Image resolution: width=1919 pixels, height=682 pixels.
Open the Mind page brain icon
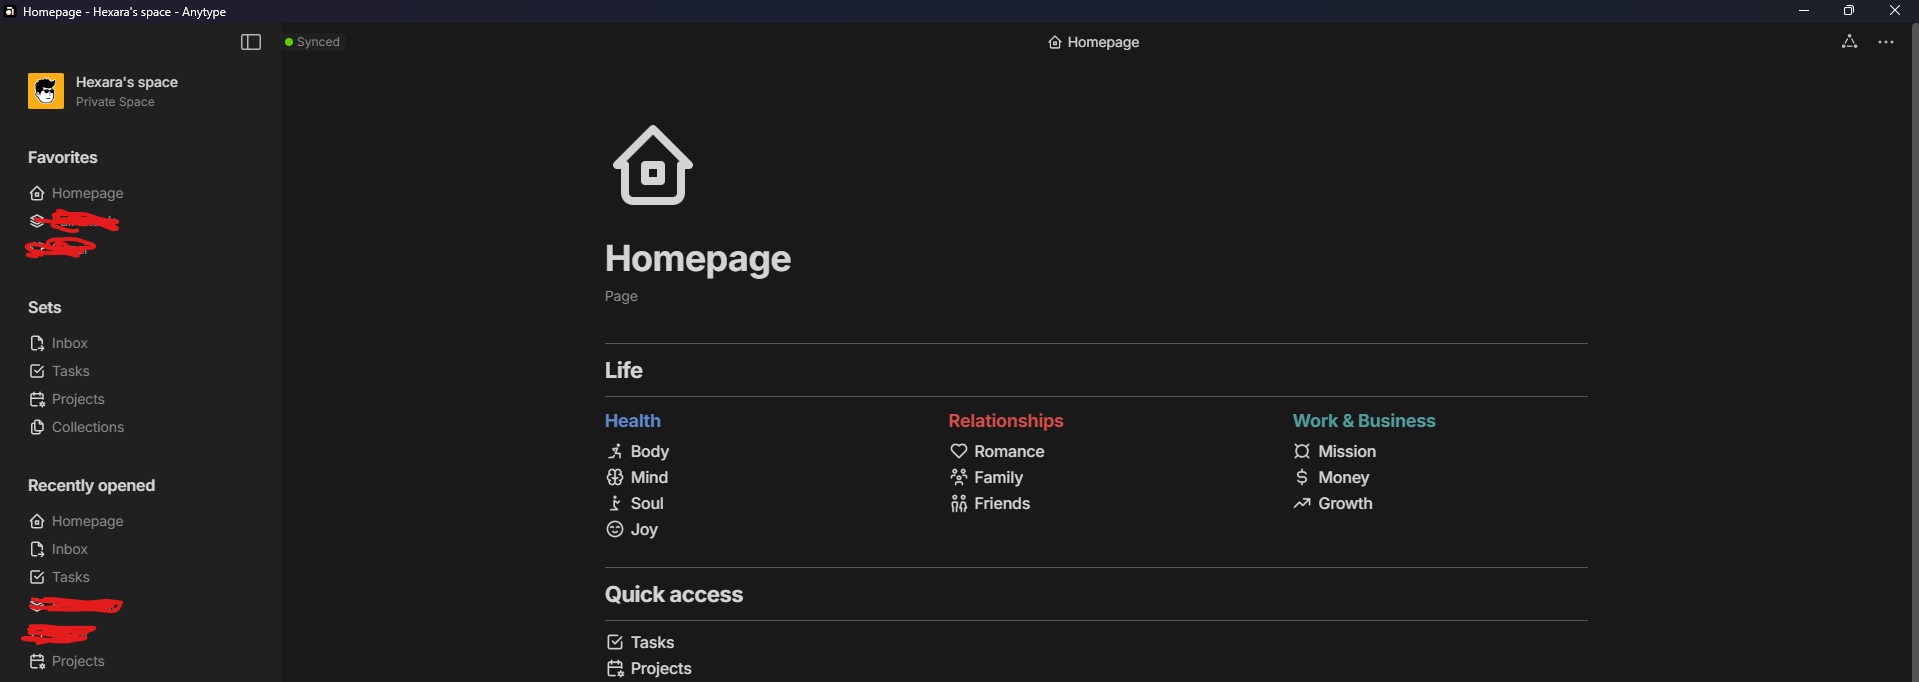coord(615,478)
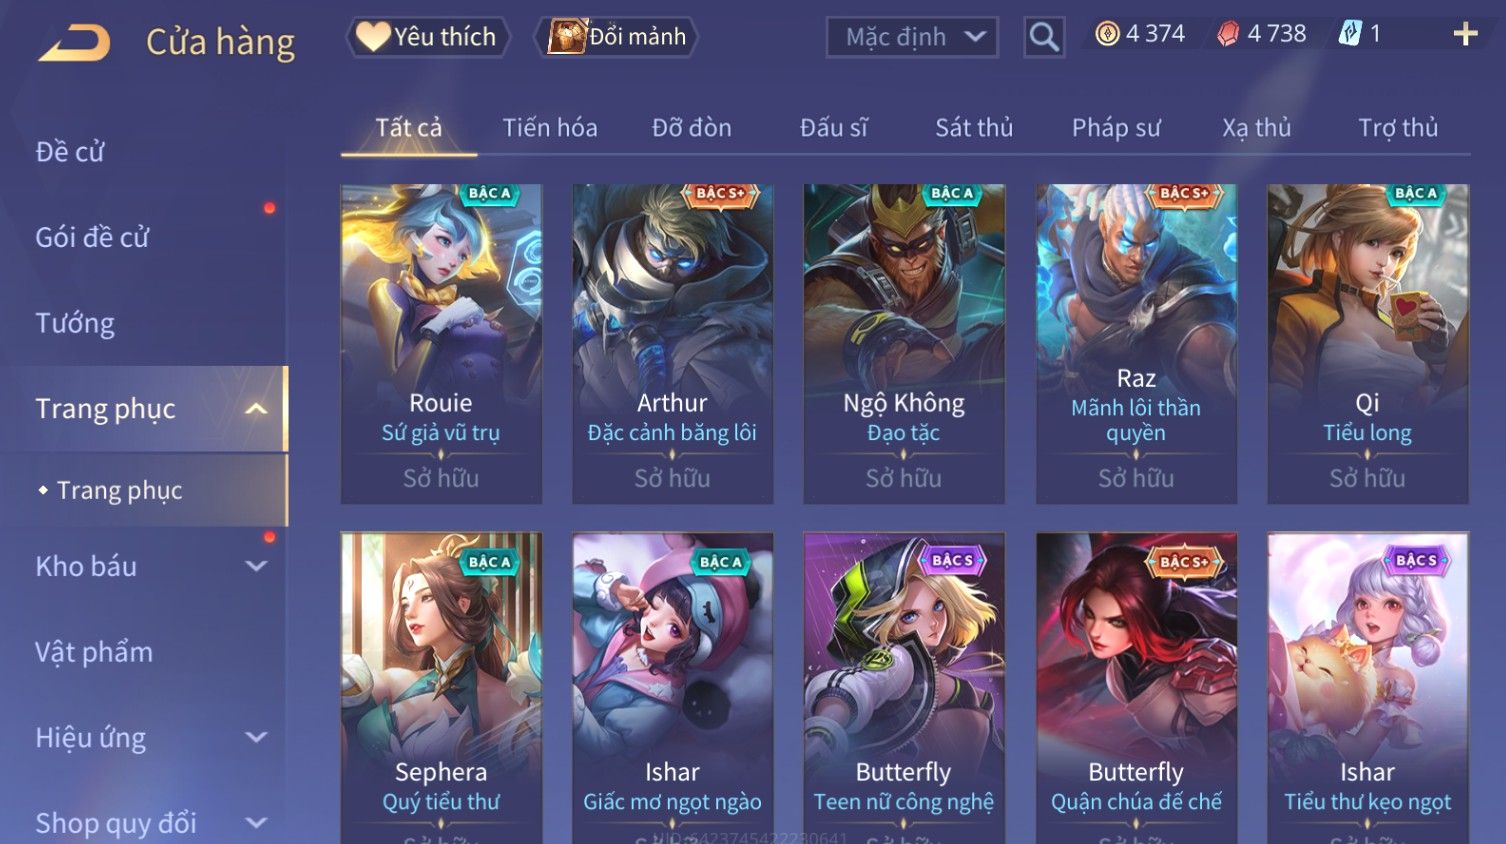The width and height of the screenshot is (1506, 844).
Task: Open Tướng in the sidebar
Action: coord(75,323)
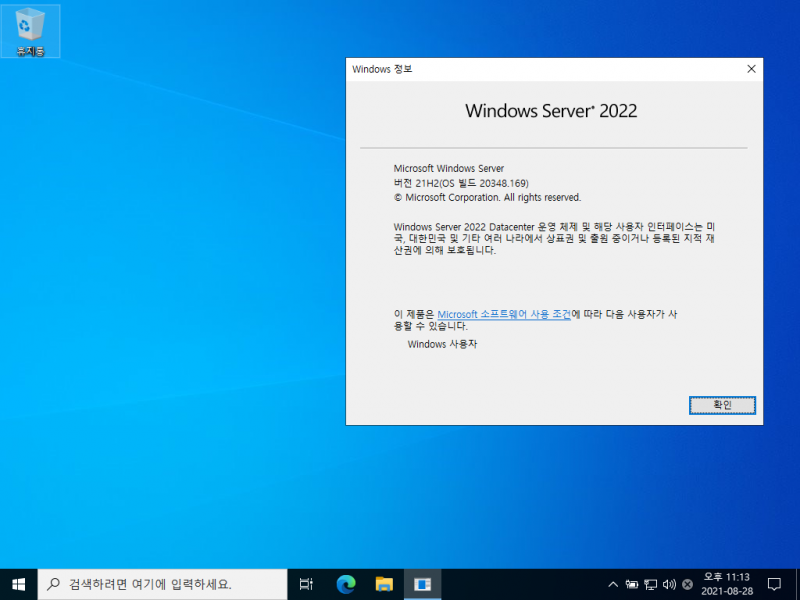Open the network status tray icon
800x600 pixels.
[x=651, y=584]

• • •

* _Exercise instructions_: Only the pictures are to be left out; print everything else in the listing exactly.

* _Exercise result_:
Image resolution: width=1919 pixels, height=682 pixels.
Open the Mind page brain icon
coord(615,478)
The width and height of the screenshot is (1506, 844).
Task: Open Tướng in the sidebar
Action: coord(75,323)
Open the network status tray icon
800x600 pixels.
[x=651, y=584]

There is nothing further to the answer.